Reason Based Logic and legal knowledge representation

H.B. Verheij


Since legal rules are defeasible in nature and can be in conflict, special features are required to model legal reasoning. The idea proposed in this paper to deal with these aspects is to consider a rule as a reason-generator. The condition of a rule is merely regarded as a possible reason for its conclusion. Other reasons considering that conclusion originating from other rules, can influence the actual derivation. In case of a conflict, explicit knowledge for resolution is needed: the relative weights of all the relevant reasons is needed to derive a conclusion.
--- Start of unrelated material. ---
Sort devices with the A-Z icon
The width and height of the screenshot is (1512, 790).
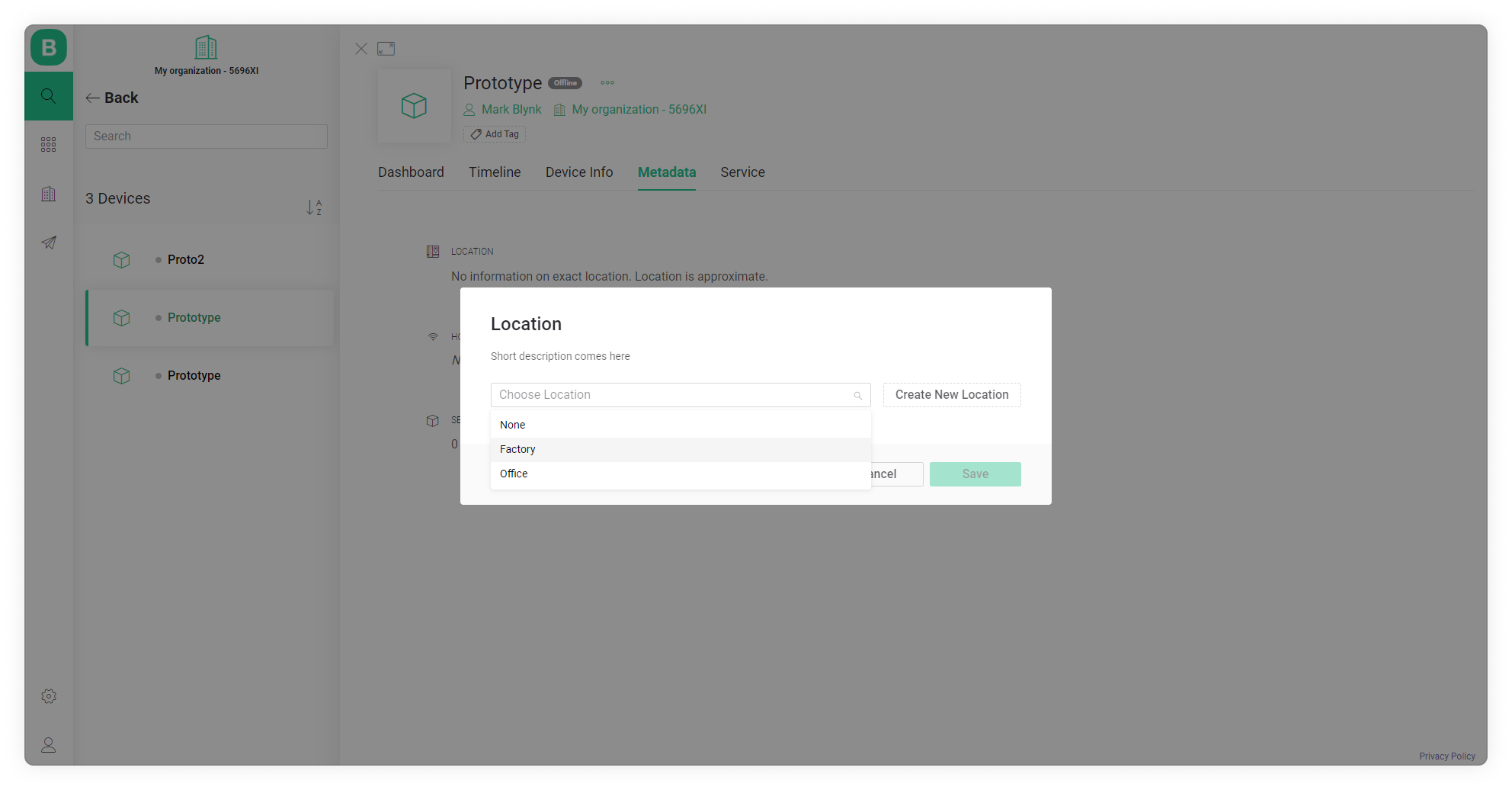(314, 207)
This idea is supplemented by the notion of rule applicability. The applicability of a rule means that its condition actually becomes a reason for its conclusion. By using this notion the condition of a rule is a reason for the rule's conclusion if and only if it is satisfied. There can be reasons that make the rule applicable, even though its condition is not satisfied, or inapplicable, even though its condition is satisfied.

This results in a formal framework called Reason Based Logic. Several examples show how the ideas can be applied in the field of law.

Verheij, H. B. (1994). Reason Based Logic and legal knowledge representation. Proceedings of the Fourth National Conference on Law, Computers and Artificial Intelligence (eds. I. Carr and A. Narayanan), pp. 154-165. University of Exeter. Also published as report SKBS/B3.A/94-05.